Up until a few years ago, the gap between an Ashes Series on home soil, either in England or Australia, was four years. As a consequence, when it rolled around each time, it was highly anticipated and attracted enormous interest from fans and media, and was one of the most commercially successful events on the international cricket calendar.
However, in recent years, as part of the great cricket coup that was reported on by the Australian Broadcasting Corporation’s 4 Corners program this week, England and Australia upped the ante on the Test matches. In an effort to bring more money into the coffers, instead of one every four years in either country, we’ve been flooded with Test Series in the past few years, even to the point of two in seven months in 2013.
While still at healthy levels, interest has nonetheless waned. The once revered prize of the little Ashes urn has become more of a ‘ho hum’ feature in the regular churn of sporting contests, compared with being seen as the ultimate sporting prize – at least for Australians.

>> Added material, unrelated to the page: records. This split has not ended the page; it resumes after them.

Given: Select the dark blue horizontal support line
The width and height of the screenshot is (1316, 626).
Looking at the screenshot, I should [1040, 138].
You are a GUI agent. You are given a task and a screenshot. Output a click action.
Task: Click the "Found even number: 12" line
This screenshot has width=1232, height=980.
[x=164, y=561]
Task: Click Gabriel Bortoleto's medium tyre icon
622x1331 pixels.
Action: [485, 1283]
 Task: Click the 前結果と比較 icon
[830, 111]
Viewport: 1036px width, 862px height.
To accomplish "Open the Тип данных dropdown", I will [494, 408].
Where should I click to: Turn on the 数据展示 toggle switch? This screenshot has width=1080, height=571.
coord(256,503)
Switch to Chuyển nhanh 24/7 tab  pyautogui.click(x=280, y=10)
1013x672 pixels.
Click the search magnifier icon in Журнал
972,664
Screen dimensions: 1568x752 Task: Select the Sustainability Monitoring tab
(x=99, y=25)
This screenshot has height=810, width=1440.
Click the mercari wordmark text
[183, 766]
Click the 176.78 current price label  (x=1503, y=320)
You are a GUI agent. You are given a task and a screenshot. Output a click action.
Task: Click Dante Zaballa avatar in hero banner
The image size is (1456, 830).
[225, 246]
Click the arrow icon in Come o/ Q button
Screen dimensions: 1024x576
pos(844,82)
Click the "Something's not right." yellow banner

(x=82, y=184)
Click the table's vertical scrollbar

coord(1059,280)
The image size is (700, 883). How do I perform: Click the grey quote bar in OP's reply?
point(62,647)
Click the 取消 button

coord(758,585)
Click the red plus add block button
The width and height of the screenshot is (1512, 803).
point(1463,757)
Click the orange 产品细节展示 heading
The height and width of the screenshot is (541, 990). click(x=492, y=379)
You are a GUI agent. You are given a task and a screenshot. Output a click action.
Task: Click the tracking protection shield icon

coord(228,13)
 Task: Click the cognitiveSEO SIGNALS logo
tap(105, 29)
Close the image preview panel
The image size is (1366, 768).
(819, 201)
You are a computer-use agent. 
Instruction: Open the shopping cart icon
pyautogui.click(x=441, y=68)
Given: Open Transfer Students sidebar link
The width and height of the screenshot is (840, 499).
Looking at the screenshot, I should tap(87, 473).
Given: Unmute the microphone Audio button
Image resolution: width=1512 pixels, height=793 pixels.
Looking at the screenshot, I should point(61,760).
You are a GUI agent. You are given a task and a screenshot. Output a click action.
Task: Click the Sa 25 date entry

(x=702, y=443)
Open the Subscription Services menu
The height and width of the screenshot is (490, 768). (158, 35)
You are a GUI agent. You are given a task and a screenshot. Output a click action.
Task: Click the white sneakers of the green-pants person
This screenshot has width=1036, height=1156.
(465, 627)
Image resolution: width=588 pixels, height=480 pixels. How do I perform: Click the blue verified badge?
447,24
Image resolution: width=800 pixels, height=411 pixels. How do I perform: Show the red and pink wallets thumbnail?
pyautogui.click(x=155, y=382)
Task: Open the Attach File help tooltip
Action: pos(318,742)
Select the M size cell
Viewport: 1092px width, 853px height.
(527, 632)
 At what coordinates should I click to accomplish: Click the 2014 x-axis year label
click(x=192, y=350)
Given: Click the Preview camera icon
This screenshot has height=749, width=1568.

Thankfully, even the International Cricket Council and the respective national boards have seen the error of their ways and are reverting to the old pattern from this year. We will not see another Ashes Series in England until 2019 and the next one in Australia is the summer of 2017-18.
The recent experience of the Ashes Series is a good lesson to all sports brands about the balance between revenue generation – or in some cases out-and-out greed – versus the protection of long-term brand and values.
For all of football’s ills, for example, I can’t see FIFA ever trying to make the World Cup or the other continental cups – such as the Euros – anything other than quadrennial. Putting aside the issues of the busy sporting calendar, it would simple lessen the allure of being World Champion if that title was bestowed more often than a great global event every four years.
One sport that has got this balance right is the British Lions rugby tour. The British Lions is a composite rugby team comprised of eligible players from England, Scotland, Ireland and Wales. They tour every four years either to South Africa, Australia or New Zealand – which means each of those four southern hemisphere nations only see the Lions every twelve years.
It is an enormously successful concept that has been going since 1888. It brings great financial rewards for the organisers while also having broad appeal and allure to fans and competitors.
As with anything in life, sometimes the ‘less is more’ concept is the best approach. International and national sporting bodies might want to consider the same in the best long-term interests of their sport, their brands and what they stand for.